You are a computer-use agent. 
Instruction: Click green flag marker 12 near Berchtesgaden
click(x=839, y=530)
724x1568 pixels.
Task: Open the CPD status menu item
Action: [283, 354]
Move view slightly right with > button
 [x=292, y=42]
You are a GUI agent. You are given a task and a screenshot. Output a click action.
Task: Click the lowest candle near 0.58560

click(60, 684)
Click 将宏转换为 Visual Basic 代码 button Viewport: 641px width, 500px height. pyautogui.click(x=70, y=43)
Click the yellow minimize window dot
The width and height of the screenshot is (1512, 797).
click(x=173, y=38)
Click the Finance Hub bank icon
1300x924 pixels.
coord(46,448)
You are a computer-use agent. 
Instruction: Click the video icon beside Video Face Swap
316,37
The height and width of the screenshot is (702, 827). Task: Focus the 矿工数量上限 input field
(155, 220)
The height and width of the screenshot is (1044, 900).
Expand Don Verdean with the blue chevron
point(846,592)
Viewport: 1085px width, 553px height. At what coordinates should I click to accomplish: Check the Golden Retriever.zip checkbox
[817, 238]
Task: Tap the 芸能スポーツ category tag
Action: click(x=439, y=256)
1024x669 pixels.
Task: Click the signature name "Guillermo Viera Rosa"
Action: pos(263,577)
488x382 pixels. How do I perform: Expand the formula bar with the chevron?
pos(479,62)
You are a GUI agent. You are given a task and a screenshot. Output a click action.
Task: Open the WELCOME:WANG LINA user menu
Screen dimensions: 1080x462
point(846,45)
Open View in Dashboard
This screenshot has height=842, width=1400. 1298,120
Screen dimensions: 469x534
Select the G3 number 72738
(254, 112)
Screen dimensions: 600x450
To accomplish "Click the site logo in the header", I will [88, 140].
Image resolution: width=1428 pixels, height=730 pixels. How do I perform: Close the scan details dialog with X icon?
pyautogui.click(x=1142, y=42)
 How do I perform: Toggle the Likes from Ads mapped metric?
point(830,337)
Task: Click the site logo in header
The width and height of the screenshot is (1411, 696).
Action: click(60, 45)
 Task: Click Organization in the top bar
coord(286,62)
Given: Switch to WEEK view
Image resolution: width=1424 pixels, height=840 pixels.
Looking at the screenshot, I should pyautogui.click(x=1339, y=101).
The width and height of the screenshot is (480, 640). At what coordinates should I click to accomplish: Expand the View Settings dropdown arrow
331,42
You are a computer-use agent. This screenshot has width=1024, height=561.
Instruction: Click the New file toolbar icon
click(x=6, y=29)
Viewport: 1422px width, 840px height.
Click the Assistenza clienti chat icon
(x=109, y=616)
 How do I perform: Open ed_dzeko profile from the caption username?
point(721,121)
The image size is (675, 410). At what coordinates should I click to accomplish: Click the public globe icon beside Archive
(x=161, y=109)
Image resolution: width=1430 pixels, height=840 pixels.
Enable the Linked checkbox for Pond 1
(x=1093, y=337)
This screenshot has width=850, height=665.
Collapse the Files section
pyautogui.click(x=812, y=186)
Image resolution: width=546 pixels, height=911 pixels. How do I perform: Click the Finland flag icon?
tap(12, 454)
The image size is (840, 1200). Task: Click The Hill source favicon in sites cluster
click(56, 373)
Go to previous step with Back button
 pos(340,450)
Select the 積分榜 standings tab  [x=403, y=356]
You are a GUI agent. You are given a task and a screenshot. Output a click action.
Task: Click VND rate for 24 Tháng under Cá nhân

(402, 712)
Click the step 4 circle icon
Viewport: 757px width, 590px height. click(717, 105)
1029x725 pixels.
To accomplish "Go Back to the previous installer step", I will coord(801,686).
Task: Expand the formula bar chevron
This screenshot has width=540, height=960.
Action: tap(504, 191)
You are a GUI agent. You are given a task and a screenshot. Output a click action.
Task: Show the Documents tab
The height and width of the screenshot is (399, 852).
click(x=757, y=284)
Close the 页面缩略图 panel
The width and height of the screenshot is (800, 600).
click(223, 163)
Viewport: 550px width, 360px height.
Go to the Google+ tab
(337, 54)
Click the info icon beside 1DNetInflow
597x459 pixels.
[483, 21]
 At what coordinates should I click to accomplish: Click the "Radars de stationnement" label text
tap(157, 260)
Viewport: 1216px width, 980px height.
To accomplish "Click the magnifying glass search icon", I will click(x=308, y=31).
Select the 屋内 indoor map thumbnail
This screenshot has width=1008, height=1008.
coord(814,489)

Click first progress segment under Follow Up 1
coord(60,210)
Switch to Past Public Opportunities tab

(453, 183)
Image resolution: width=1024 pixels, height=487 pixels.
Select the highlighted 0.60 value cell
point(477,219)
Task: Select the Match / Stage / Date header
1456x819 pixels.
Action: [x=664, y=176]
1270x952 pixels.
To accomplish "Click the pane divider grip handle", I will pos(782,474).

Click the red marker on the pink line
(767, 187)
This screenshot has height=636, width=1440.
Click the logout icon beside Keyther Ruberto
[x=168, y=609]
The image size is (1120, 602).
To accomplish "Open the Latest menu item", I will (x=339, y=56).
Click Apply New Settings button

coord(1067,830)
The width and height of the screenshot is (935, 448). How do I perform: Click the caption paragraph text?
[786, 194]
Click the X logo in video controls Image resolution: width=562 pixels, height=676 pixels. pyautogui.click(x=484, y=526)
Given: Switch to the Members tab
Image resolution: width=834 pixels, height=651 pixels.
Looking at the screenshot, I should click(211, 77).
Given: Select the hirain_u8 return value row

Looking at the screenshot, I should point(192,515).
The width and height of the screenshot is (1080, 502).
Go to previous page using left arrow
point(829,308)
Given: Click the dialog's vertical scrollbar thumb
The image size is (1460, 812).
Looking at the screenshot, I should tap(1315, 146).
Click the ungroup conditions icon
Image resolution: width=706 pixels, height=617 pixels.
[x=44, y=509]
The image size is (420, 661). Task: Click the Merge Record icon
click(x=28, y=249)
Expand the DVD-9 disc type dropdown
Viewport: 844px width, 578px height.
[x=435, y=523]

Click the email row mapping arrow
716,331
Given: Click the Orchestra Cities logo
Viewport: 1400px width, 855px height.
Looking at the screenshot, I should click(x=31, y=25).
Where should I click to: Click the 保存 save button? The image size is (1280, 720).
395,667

WHAT YOU WILL DO →
Please rewrite all of the records above with "Berchtesgaden" replaced by "Salzburg", changing nothing else.

TASK RESULT →
You are a computer-use agent. 
Instruction: Click green flag marker 12 near Salzburg
click(x=839, y=530)
724x1568 pixels.
Task: Open the CPD status menu item
Action: [283, 354]
Move view slightly right with > button
 [x=292, y=42]
You are a GUI agent. You are given a task and a screenshot. Output a click action.
Task: Click the lowest candle near 0.58560

click(60, 684)
Click 将宏转换为 Visual Basic 代码 button Viewport: 641px width, 500px height. pyautogui.click(x=70, y=43)
Click the yellow minimize window dot
The width and height of the screenshot is (1512, 797).
click(x=173, y=38)
Click the Finance Hub bank icon
1300x924 pixels.
coord(46,448)
You are a computer-use agent. 
Instruction: Click the video icon beside Video Face Swap
316,37
The height and width of the screenshot is (702, 827). Task: Focus the 矿工数量上限 input field
(155, 220)
The height and width of the screenshot is (1044, 900).
Expand Don Verdean with the blue chevron
point(846,592)
Viewport: 1085px width, 553px height. At what coordinates should I click to accomplish: Check the Golden Retriever.zip checkbox
[817, 238]
Task: Tap the 芸能スポーツ category tag
Action: click(x=439, y=256)
1024x669 pixels.
Task: Click the signature name "Guillermo Viera Rosa"
Action: pos(263,577)
488x382 pixels. How do I perform: Expand the formula bar with the chevron?
pos(479,62)
You are a GUI agent. You are given a task and a screenshot. Output a click action.
Task: Open the WELCOME:WANG LINA user menu
Screen dimensions: 1080x462
point(846,45)
Open View in Dashboard
This screenshot has height=842, width=1400. 1298,120
Screen dimensions: 469x534
Select the G3 number 72738
(254, 112)
Screen dimensions: 600x450
To accomplish "Click the site logo in the header", I will [88, 140].
Image resolution: width=1428 pixels, height=730 pixels. How do I perform: Close the scan details dialog with X icon?
pyautogui.click(x=1142, y=42)
 How do I perform: Toggle the Likes from Ads mapped metric?
point(830,337)
Task: Click the site logo in header
The width and height of the screenshot is (1411, 696).
Action: click(60, 45)
 Task: Click Organization in the top bar
coord(286,62)
Given: Switch to WEEK view
Image resolution: width=1424 pixels, height=840 pixels.
Looking at the screenshot, I should pyautogui.click(x=1339, y=101).
The width and height of the screenshot is (480, 640). At what coordinates should I click to accomplish: Expand the View Settings dropdown arrow
331,42
You are a computer-use agent. This screenshot has width=1024, height=561.
Instruction: Click the New file toolbar icon
click(x=6, y=29)
Viewport: 1422px width, 840px height.
Click the Assistenza clienti chat icon
(x=109, y=616)
 How do I perform: Open ed_dzeko profile from the caption username?
point(721,121)
The image size is (675, 410). At what coordinates should I click to accomplish: Click the public globe icon beside Archive
(x=161, y=109)
Image resolution: width=1430 pixels, height=840 pixels.
Enable the Linked checkbox for Pond 1
(x=1093, y=337)
This screenshot has width=850, height=665.
Collapse the Files section
pyautogui.click(x=812, y=186)
Image resolution: width=546 pixels, height=911 pixels. How do I perform: Click the Finland flag icon?
tap(12, 454)
The image size is (840, 1200). Task: Click The Hill source favicon in sites cluster
click(56, 373)
Go to previous step with Back button
 pos(340,450)
Select the 積分榜 standings tab  [x=403, y=356]
You are a GUI agent. You are given a task and a screenshot. Output a click action.
Task: Click VND rate for 24 Tháng under Cá nhân

(402, 712)
Click the step 4 circle icon
Viewport: 757px width, 590px height. click(717, 105)
1029x725 pixels.
To accomplish "Go Back to the previous installer step", I will coord(801,686).
Task: Expand the formula bar chevron
This screenshot has width=540, height=960.
Action: tap(504, 191)
You are a GUI agent. You are given a task and a screenshot. Output a click action.
Task: Show the Documents tab
The height and width of the screenshot is (399, 852).
click(x=757, y=284)
Close the 页面缩略图 panel
The width and height of the screenshot is (800, 600).
click(223, 163)
Viewport: 550px width, 360px height.
Go to the Google+ tab
(337, 54)
Click the info icon beside 1DNetInflow
597x459 pixels.
[483, 21]
 At what coordinates should I click to accomplish: Click the "Radars de stationnement" label text
tap(157, 260)
Viewport: 1216px width, 980px height.
To accomplish "Click the magnifying glass search icon", I will click(x=308, y=31).
Select the 屋内 indoor map thumbnail
This screenshot has width=1008, height=1008.
coord(814,489)

Click first progress segment under Follow Up 1
coord(60,210)
Switch to Past Public Opportunities tab

(453, 183)
Image resolution: width=1024 pixels, height=487 pixels.
Select the highlighted 0.60 value cell
point(477,219)
Task: Select the Match / Stage / Date header
1456x819 pixels.
Action: [x=664, y=176]
1270x952 pixels.
To accomplish "Click the pane divider grip handle", I will pos(782,474).

Click the red marker on the pink line
(767, 187)
This screenshot has height=636, width=1440.
Click the logout icon beside Keyther Ruberto
[x=168, y=609]
The image size is (1120, 602).
To accomplish "Open the Latest menu item", I will (x=339, y=56).
Click Apply New Settings button

coord(1067,830)
The width and height of the screenshot is (935, 448). How do I perform: Click the caption paragraph text?
[786, 194]
Click the X logo in video controls Image resolution: width=562 pixels, height=676 pixels. pyautogui.click(x=484, y=526)
Given: Switch to the Members tab
Image resolution: width=834 pixels, height=651 pixels.
Looking at the screenshot, I should click(211, 77).
Given: Select the hirain_u8 return value row

Looking at the screenshot, I should point(192,515).
The width and height of the screenshot is (1080, 502).
Go to previous page using left arrow
point(829,308)
Given: Click the dialog's vertical scrollbar thumb
The image size is (1460, 812).
Looking at the screenshot, I should tap(1315, 146).
Click the ungroup conditions icon
Image resolution: width=706 pixels, height=617 pixels.
[x=44, y=509]
The image size is (420, 661). Task: Click the Merge Record icon
click(x=28, y=249)
Expand the DVD-9 disc type dropdown
Viewport: 844px width, 578px height.
[x=435, y=523]

Click the email row mapping arrow
716,331
Given: Click the Orchestra Cities logo
Viewport: 1400px width, 855px height.
Looking at the screenshot, I should click(x=31, y=25).
Where should I click to: Click the 保存 save button? The image size is (1280, 720).
395,667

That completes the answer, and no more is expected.